I dropped the bottle and broke it the other day. I was heartbroken, but it gave me an opportunity to get started on a new variety. Now I'm enjoying some molho de pimenta malagueta. I first encountered the Brazilian malagueta pepper during a very long airport layover, when I saw it on the ingredients list of a packaged snack food. I was familiar with the name "malagueta pepper" from my readings about food history. Known also as "grains of paradise," malagueta pepper was among the exotic spices that medieval spice merchants imported from Africa and India. In fact, the search for this spice (among others) was what sent the Portuguese explorer Pedro Cabral in a wide arc around northwestern Africa in 1500, causing him to unwittingly "discover" Brazil.
Curious about their flavor, I've looked for grains of paradise in spice stores. (I once watched a cooking show where Alton Brown used them to season okra, so I figured they had to be available somewhere.) I was excited to see them on the label of a snack food at the Manaus airport, until my sweetie set me straight, explaining the ingredient on this particular label was actually a variety of Brazilian chile pepper.
I'm curious about how this food indigenous to Brazil came to be named after the spice from the other hemisphere. It's probably no great mystery: the New World chiles were all named after Old World spices as the meaning of the word "pepper" expanded to describe these newly found delicacies.
Speaking of Brazilian peppers, we went out for lunch one day while I was visiting, and there was a little crock on the restaurant table containing hot sauce, with a couple of small, hot chiles sitting attractively on either side of it. My mother in law, who is pushing 90 and not entirely in possession of her faculties, reached for the pepper and popped it in her mouth. My sweetie and her sister, who dote over their mother, flipped out. "Mae! Mae!"

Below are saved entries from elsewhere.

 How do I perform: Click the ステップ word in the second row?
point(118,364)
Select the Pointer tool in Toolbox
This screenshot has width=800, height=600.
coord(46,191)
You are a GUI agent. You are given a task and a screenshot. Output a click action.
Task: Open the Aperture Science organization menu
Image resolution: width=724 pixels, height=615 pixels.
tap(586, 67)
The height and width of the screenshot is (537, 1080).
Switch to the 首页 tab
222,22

Grinning, the matriarch reached into her mouth and pulled out the perfectly intact pepper. She knew exactly what she was doing. She just wanted to get a rise out of them.
2 comments:
actually, you are confusing the well known spice we call malagueta (aframomum melegueta) with the pepper variety that is used in Brazil and the Caribbean as well. The former is a spice, the latter is a pepper and is used in this hot sauce as well as in various soups and stews. Here is an article in wiki that explains:
http://en.wikipedia.org/wiki/Malagueta_pepper
Thanks, Jon, I'm actually fully aware that there's a difference between the pepper and the spice. I only meant to point out that it's probably not a coincidence that they share a name, since the pepper was discovered during a wave of exploration aimed in part at finding a more direct source for the spice.